A Design For Life: Luke Chandresinghe on aesthetic resonance and architectural sustainability...

    Undercover is one of those unusual companies whose considerable success has been attained via word-of-mouth and the conscientious excellence present in all of their work. Founded by husband and wife team Luke and Estelle Chandresinghe in 2013, the practice has quietly garnered a reputation for creating beautifully art-directed spaces that effortlessly balance sophisticated elegance with simplicity of purpose; and for taking on projects that are excessive perhaps only in their ambition. Based between Provence and London, Undercover forward an ethos that aims to be entirely cogent with the challenges of 21stcentury living – one that is based on considered functionality, sustainability and, for want of a better word, soul. Here, the rarely interviewed architect and co-founder discusses aesthetic resonance, explains the need for spirituality in design, and tells us why buildings of the past were so much more in tune with their environment than those of the modern day.

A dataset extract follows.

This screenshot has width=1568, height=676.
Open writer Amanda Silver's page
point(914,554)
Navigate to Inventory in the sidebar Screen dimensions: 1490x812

    Can you recall what first turned you on to architecture and design as a child?
    From a very, very early age, I was completely obsessed with the design of everything – from the quality of paper I was drawing on, to the pencil; even to the shape of how I would sharpen the pencil. I was just hugely attracted to the aesthetic qualities of objects, and also how things worked mechanically. I was possibly also a little OCD, because if there was a mess in the kitchen, I would just put everything in a black bag and throw it out, and my mum used to freak out because it could be mail, or practically anything I had thrown in there – everything that seemed to me like clutter. The desire for everything to have its right place just always seemed to be in my DNA. The interest in architecture came much later, but certainly as a kid growing up, it was all about the aesthetic and design, and that has stayed with me. I think when you design something beautifully – whatever it is – it can resonate, and has presence, and the design of space can certainly do that.

    What does the notion of home mean to you?
    The notion of what a home represents is very different from what it was even 10 years ago, and we’ve been noticing that now when you design a house, 90 per cent of the work is about defining the notion of what the house, or home, actually represents to the client – especially since the pandemic. There is a real shift going on of creating a sanctuary and a retreat from the world, and that is really interesting. I believe the real sense of the home comes from achieving harmony in a space, and you know when you have achieved it because when you walk in there's a clear sort of feeling you get. It's really hard to design, and it comes from an amalgamation of spirituality, respect to the space and place, and a real understanding of materials. When you bring all those things together, you can sort of achieve it. If you're in tune with what you're building, and you're being honest to that space, then the soul, and sort of embedded energy in the building, will continue to permeate in a good way. The real success of any space comes when you sit there at the end of the day and your heart feels good, and you feel relaxed.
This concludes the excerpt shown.